In 2012, Americans spent about $6 billion on the popular acid-reflux drug Nexium. A few years on, dozens of new drugs are designed to keep stomach acid at bay; we’re talking about some serious spending. But is it worth it? Sure, those over-the-counter chewable tablets before dinner and that daily prescribed pill may seem like they’re controlling your reflux, but the truth is that stomach acid is good for you.

That’s right: stomach acid isn’t the bad guy. It’s important to your health, and taking drugs that are designed to reduce stomach acid levels—as an estimated 15 million Americans do—likely causes more harm than good. Many experts consider acid-reducing and blocking drugs as mere temporary fixes that only mask the issue rather than getting to the root of the problem.

Here are five reasons why it may be a good idea to talk with your doctor about weaning yourself off acid reflux drugs. Likewise, if you purchase related medications yourself, you may want to think twice for the following reasons.

Stomach Acid

#1. Stomach acid fights foodborne pathogens.

Think of stomach acid as your gut’s way of thwarting foodborne pathogens, which can lead to food poisoning. The CDC estimates that 48 million Americans get sick from food poisoning every year, and it’s often traced to mishandled or improperly cooked food. That’s where stomach acid comes in. It neutralizes these nasty pathogens and therefore improves resistance to them while ensuring bad bacteria don’t take over. By keeping stomach acids low, you throw off this natural process, and your overall health is compromised.

#2. Stomach acid helps you obtain proper nutrients.

A large role of stomach acid is to break down food once it enters the stomach. When broken down the right way, essential proteins and minerals interact with the body in ways that ensure proper absorption of the nutrients you need for optimal function. When stomach acid levels are severely diminished, you no longer benefit from this efficient breakdown. You may experience deficiencies of vitamins like B12 and D because you don’t have enough stomach acid.

#3. Stomach acid can keep your memory sharp.

According to research published in The Journal of the American Medical Association, vitamin B12—which isn’t properly absorbed when stomach acid is kept low—is instrumental for brain health and well-being. Who found that acid-reducing drugs were considered to be “significantly associated” with a vitamin B12 deficiency. This vitamin is essential for fighting everything from memory loss to depression.

#4. Stomach acid helps prevent gastritis and gas build-up.

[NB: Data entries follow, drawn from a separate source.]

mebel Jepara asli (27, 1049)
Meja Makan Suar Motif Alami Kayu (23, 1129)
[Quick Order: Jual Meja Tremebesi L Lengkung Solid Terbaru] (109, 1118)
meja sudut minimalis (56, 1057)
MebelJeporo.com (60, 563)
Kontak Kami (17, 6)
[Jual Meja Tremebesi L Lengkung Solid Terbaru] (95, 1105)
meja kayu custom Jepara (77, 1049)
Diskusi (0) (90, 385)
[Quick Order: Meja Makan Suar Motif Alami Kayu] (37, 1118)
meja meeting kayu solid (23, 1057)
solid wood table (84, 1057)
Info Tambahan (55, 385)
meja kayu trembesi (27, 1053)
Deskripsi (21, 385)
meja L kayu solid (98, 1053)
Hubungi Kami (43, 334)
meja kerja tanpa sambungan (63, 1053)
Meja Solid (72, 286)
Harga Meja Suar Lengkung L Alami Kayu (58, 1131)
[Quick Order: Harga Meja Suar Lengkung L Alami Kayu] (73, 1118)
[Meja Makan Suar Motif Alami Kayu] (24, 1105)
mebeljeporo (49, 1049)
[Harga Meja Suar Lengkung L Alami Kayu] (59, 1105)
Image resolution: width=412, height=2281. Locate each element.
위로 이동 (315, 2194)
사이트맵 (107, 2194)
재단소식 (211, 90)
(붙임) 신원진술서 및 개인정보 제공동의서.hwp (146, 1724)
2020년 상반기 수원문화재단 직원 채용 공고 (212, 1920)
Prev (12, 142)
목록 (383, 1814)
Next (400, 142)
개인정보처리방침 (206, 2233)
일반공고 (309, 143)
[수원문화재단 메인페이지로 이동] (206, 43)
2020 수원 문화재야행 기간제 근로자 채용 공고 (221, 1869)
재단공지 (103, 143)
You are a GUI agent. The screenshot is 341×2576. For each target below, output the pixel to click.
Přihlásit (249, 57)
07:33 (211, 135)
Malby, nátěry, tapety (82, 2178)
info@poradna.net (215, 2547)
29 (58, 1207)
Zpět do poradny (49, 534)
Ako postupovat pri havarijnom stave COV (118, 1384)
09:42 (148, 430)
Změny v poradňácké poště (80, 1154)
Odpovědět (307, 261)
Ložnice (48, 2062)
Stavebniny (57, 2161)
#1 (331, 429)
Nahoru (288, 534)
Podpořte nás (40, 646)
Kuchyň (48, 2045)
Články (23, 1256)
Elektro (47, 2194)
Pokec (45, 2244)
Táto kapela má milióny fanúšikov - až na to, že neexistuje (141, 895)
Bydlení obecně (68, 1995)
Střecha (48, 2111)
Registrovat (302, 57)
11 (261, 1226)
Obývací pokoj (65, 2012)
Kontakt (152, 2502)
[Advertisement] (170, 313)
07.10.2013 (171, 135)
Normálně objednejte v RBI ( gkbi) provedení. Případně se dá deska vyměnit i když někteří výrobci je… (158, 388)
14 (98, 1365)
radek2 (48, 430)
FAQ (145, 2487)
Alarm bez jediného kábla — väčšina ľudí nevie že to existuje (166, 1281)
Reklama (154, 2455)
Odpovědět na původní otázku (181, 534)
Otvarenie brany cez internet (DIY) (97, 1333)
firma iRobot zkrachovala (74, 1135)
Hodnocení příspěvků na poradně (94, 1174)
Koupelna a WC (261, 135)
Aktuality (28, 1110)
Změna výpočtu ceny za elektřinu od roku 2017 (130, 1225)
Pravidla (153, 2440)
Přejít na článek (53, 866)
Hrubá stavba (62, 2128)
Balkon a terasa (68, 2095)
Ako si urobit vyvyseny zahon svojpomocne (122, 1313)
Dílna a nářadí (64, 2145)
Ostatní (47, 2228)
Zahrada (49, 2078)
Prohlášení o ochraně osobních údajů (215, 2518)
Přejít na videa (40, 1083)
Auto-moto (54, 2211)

Contrary to the popular belief that stomach acid drugs prevent gastritis, the opposite is true: taking drugs that block stomach acid has been known to cause gastritis (i.e., stomach irritation). Furthermore, without proper stomach acid levels, harmful bacteria can enter your intestines and cause you to experience a great deal of delayed gas build-up.

#5. Stomach acid reduces reflux, heartburn, and indigestion.

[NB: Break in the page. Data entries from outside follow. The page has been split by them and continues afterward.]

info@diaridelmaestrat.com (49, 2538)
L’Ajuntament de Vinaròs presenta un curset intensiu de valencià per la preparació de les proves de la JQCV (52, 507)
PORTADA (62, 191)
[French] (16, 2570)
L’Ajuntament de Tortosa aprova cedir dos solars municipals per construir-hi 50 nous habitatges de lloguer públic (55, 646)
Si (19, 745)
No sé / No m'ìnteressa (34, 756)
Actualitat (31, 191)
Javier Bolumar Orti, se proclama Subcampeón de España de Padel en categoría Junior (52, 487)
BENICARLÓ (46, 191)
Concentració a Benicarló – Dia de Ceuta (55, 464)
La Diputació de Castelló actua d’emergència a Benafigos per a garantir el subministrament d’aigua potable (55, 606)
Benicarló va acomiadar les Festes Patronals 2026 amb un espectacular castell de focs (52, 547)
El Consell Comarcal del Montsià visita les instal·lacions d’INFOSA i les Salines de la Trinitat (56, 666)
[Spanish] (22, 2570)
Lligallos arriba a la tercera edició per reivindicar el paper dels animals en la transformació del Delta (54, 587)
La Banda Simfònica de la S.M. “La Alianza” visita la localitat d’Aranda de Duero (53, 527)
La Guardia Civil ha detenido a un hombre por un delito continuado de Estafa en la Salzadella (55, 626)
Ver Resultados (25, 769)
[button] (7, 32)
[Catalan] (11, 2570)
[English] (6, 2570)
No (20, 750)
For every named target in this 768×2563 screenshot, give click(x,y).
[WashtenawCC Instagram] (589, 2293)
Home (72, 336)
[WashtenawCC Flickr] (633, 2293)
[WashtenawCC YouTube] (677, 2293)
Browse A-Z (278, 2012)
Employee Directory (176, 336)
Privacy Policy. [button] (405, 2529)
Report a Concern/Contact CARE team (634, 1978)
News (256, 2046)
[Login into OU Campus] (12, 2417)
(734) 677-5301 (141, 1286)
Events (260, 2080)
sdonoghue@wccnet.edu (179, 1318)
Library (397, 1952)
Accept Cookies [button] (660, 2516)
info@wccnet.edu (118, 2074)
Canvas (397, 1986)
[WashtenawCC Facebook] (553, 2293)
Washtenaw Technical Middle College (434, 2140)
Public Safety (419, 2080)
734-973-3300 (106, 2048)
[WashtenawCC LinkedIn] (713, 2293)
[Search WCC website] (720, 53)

Another common myth is that stomach acid is the enemy because it causes heartburn and other similar problems. In reality, too little stomach acid—not too much—is wreaking havoc on your body’s natural mechanisms and causing these aggravating issues.

Fixing the problem

Remember, by suppressing stomach acid levels; you’re allowing bad bacteria to gain control, diminishing vitamin and mineral absorption and irritating your stomach. Is it any wonder that continuing to do this is only fueling a digestive problem rather than fixing it?

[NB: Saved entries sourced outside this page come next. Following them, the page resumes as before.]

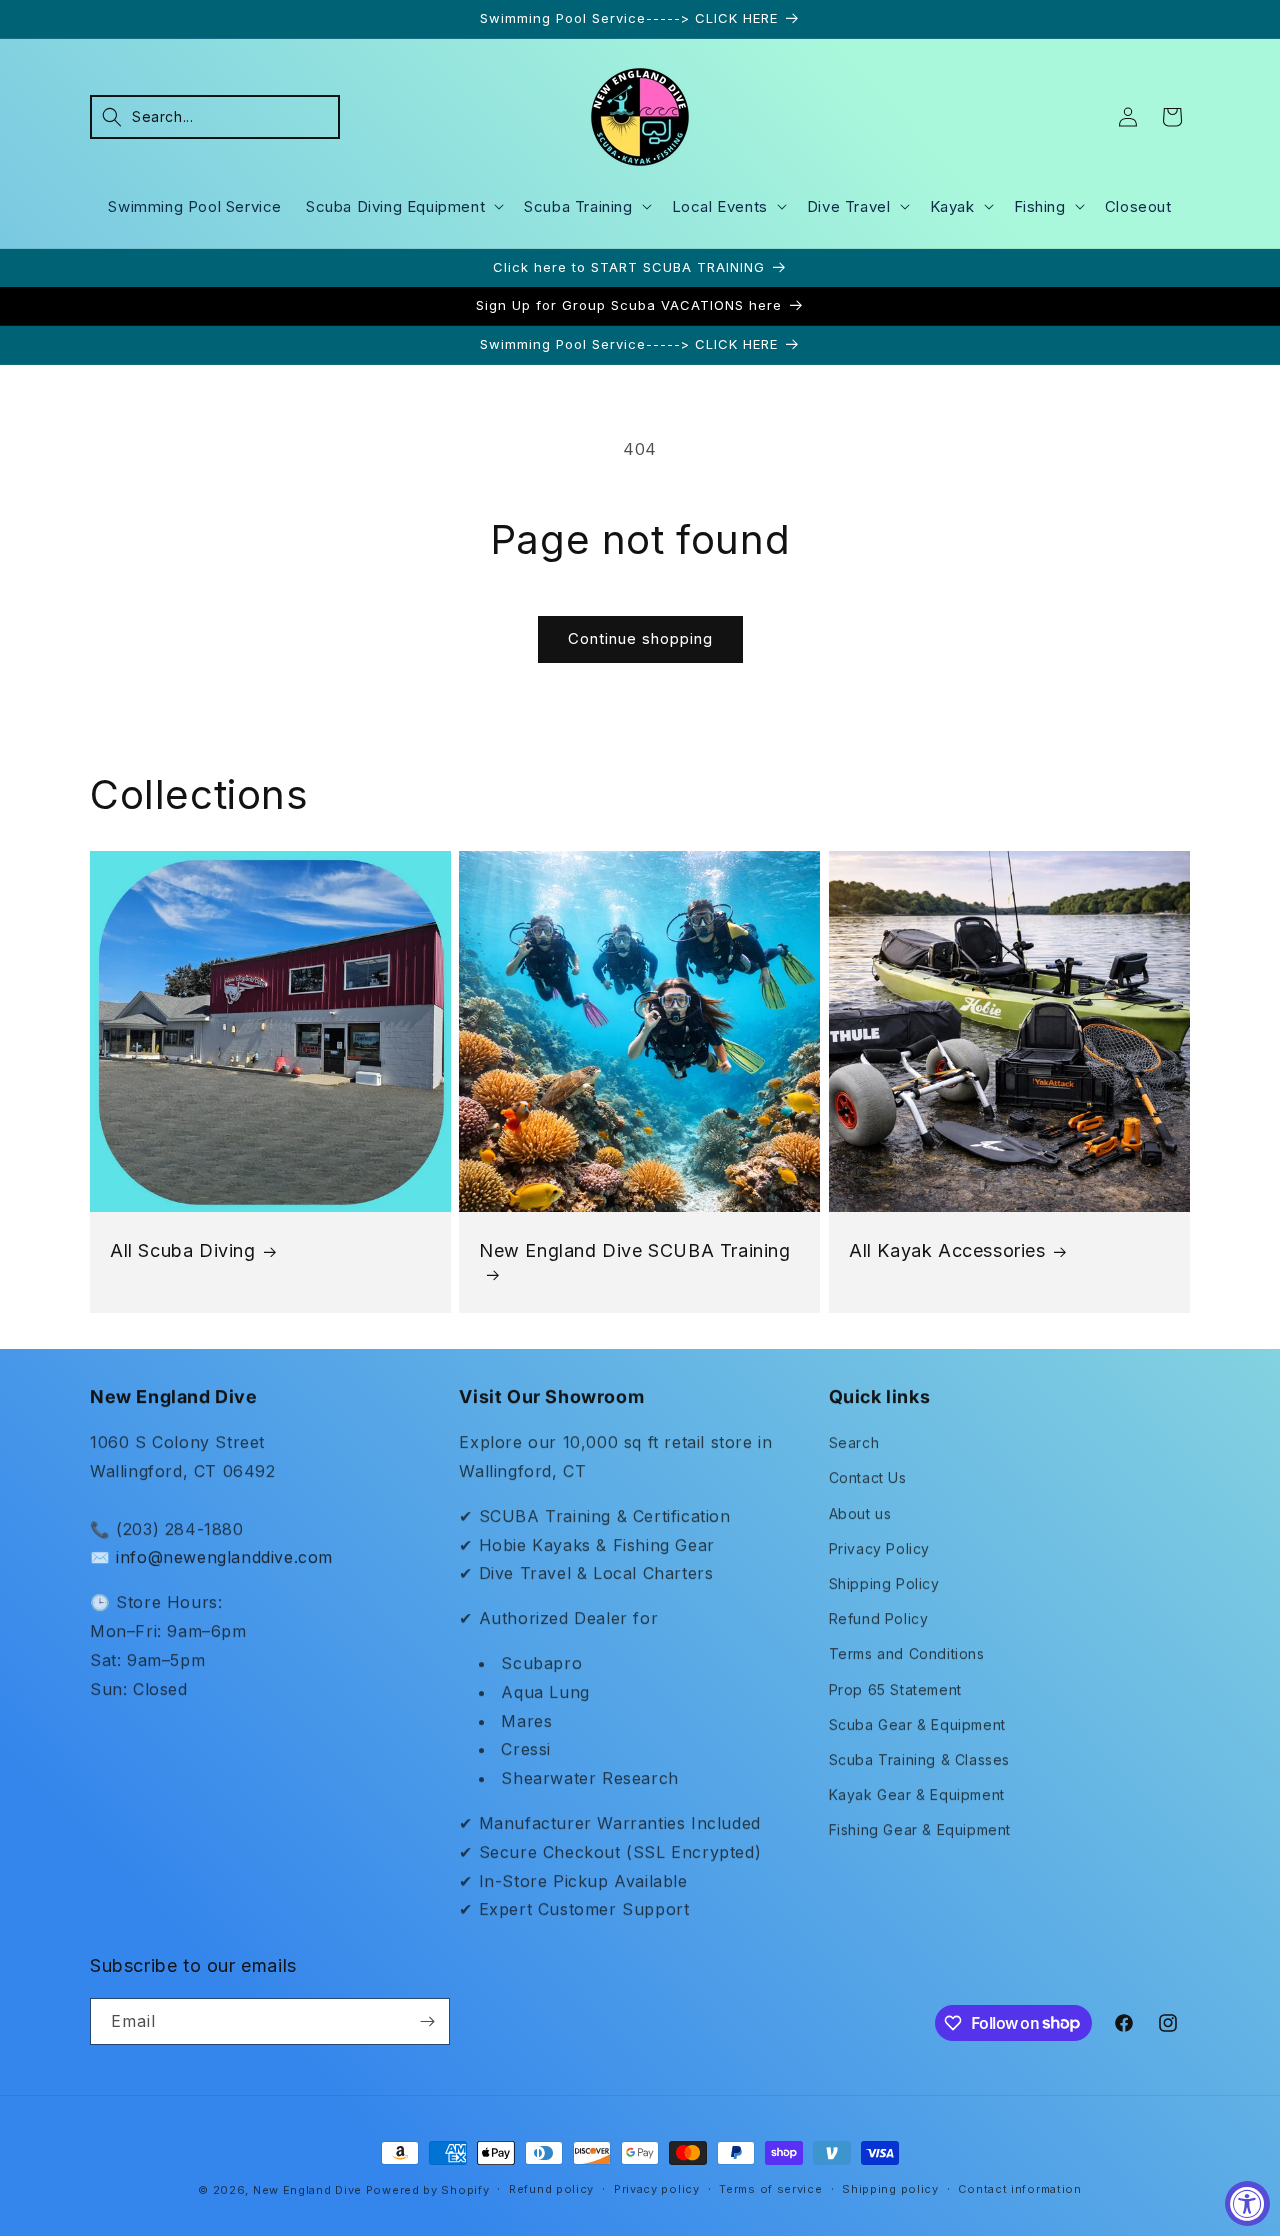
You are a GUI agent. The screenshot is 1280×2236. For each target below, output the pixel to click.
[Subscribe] (427, 2021)
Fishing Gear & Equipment (920, 1829)
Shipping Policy (884, 1583)
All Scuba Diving (183, 1250)
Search (854, 1442)
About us (860, 1513)
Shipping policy (890, 2189)
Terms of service (770, 2189)
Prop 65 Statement (895, 1689)
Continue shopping (640, 638)
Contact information (1019, 2189)
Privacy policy (657, 2189)
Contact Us (868, 1477)
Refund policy (551, 2189)
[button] (215, 117)
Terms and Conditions (907, 1653)
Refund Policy (879, 1618)
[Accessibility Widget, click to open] (1247, 2203)
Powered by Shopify (428, 2190)
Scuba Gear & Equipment (917, 1724)
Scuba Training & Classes (919, 1759)
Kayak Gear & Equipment (917, 1794)
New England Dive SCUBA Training (635, 1250)
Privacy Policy (879, 1548)
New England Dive (307, 2190)
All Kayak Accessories (947, 1250)
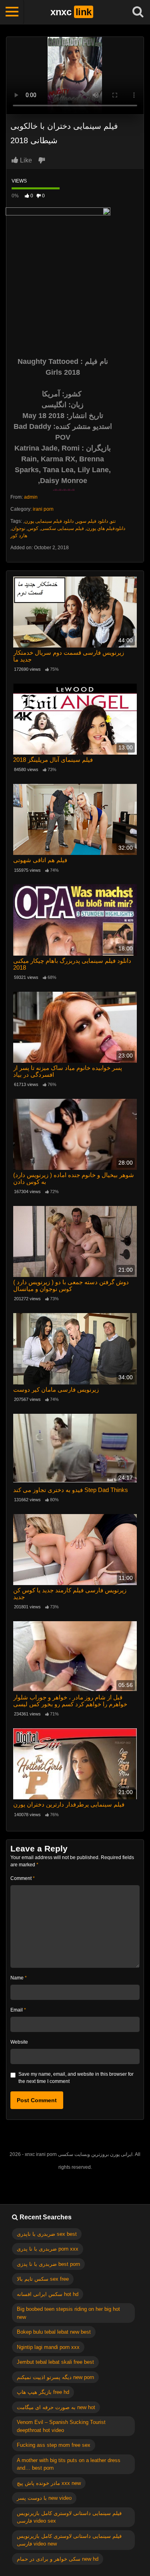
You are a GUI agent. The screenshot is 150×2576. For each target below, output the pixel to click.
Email (18, 2010)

Experts suggest a range of options that can help you get to the root of your acid reflux issues without turning to acid-blocking drugs.

First, be sure to keep your weight in check. Excess weight can put pressure on your abdomen and result in that uncomfortable acid sensation. Meanwhile, elevating the head of your bed around six to eight inches can help stop acid from moving back into your esophagus as you sleep.

Be sure to also rule out other health concerns before jumping on the antacid bandwagon; gallstones, heart disease, and even esophageal cancer may be causing your symptoms as with any health concerns you may have, make sure to speak to a medical professional to fully assess the situation and take a course of action that fully addresses your needs.